Strip out the D&A entirely and the property-level operating math comes out to roughly $20 million in EBITDA across the three properties for 2025. The total all-cash equity invested at the Cardone Member LLC level across the three properties was approximately $404.5 million. Twenty million dollars of EBITDA on $404.5 million of unlevered equity is a 4.94% unlevered yield.

Before any property management fee, before any asset management fee at the fund level, before the Manager-affiliate marketing fee carve-out at the property level, before the disposition fee that is queued against eventual sale, before the Class B catch-up that the Manager has elected to defer until a Capital Transaction occurs.

These are Class A South Florida luxury multifamily properties that were purchased at peak market valuations in 2024 with retail equity that was sold to non-accredited investors as a stable income-producing real estate investment. The unlevered yield they actually produce is below 5% before fees. After the fees, the yield to retail equity is materially below 5%.

It is at this point worth recalling that the cumulative distributions to Class A members from inception through April 30, 2026 totaled $3,864,327 against $47,976,059 in contributed capital — a cumulative cash-on-cash return of 8.05% over a holding period that for the earliest investors is now approximately two years and seven months. The annualized cash yield is approximately 3.1% over the entire history of the fund.

The current quarterly distribution rate, declared March 15, 2026 at 5.00% annualized for the December 16, 2025 to March 15, 2026 period, is higher than the 4.00% rate currently being paid by Cardone REIT I — because the unleveraged Non Accredited Fund properties produce more cash from operations to push up to the holding entity. Whether 5.00% is sustainable on a portfolio yielding 4.94% unlevered before fees is a question the filing does not address.

The Cash Flow Statement Reveals What the Income Statement Hides

The Statements of Cash Flows for the year ended December 31, 2025 contain the data point that resolves the sustainability question.

» Supplied entries:
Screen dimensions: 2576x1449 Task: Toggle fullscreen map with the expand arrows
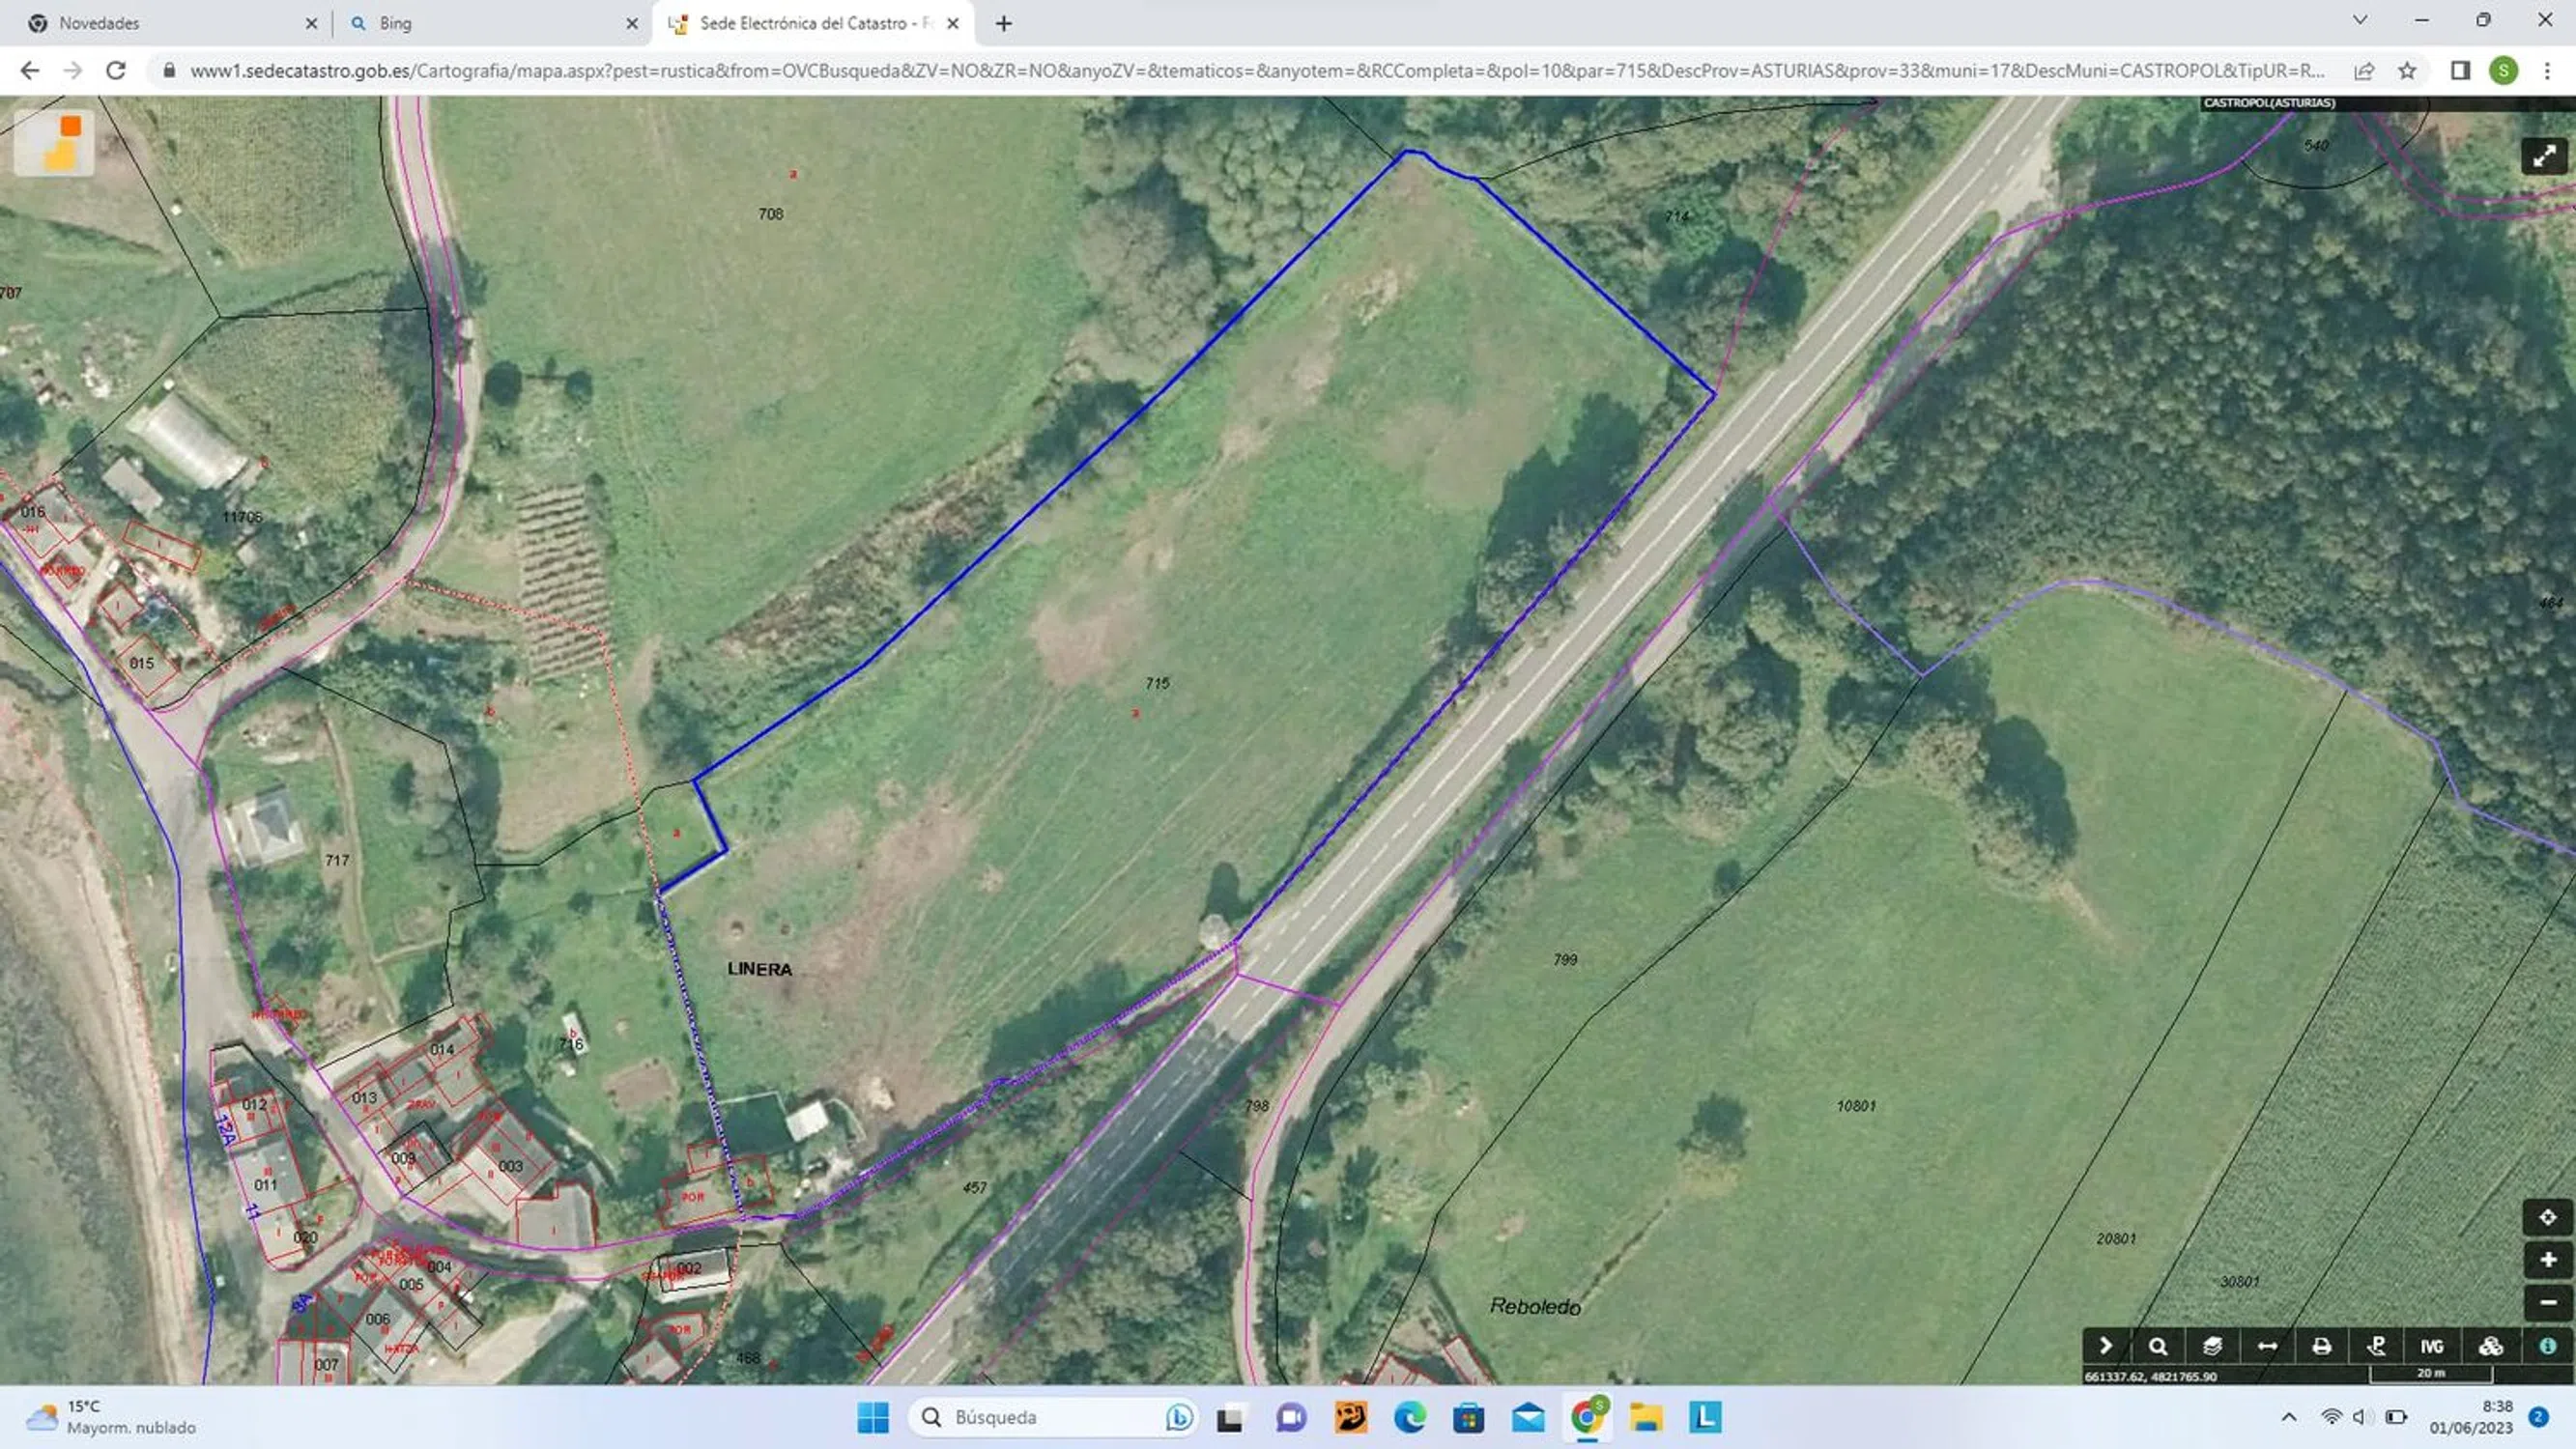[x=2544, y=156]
--
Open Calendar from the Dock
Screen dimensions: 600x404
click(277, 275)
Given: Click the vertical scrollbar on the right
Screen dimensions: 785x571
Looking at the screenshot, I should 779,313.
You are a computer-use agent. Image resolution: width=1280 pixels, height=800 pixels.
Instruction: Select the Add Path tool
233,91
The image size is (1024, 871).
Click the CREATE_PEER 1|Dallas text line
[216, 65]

» Task prompt: Retype the passage of the fund analysis between "These are Class" and "of the fund.", inclusive. Work only from the fund analysis.

» Result of this task:
These are Class A South Florida luxury multifamily properties that were purchased at peak market valuations in 2024 with retail equity that was sold to non-accredited investors as a stable income-producing real estate investment. The unlevered yield they actually produce is below 5% before fees. After the fees, the yield to retail equity is materially below 5%.

It is at this point worth recalling that the cumulative distributions to Class A members from inception through April 30, 2026 totaled $3,864,327 against $47,976,059 in contributed capital — a cumulative cash-on-cash return of 8.05% over a holding period that for the earliest investors is now approximately two years and seven months. The annualized cash yield is approximately 3.1% over the entire history of the fund.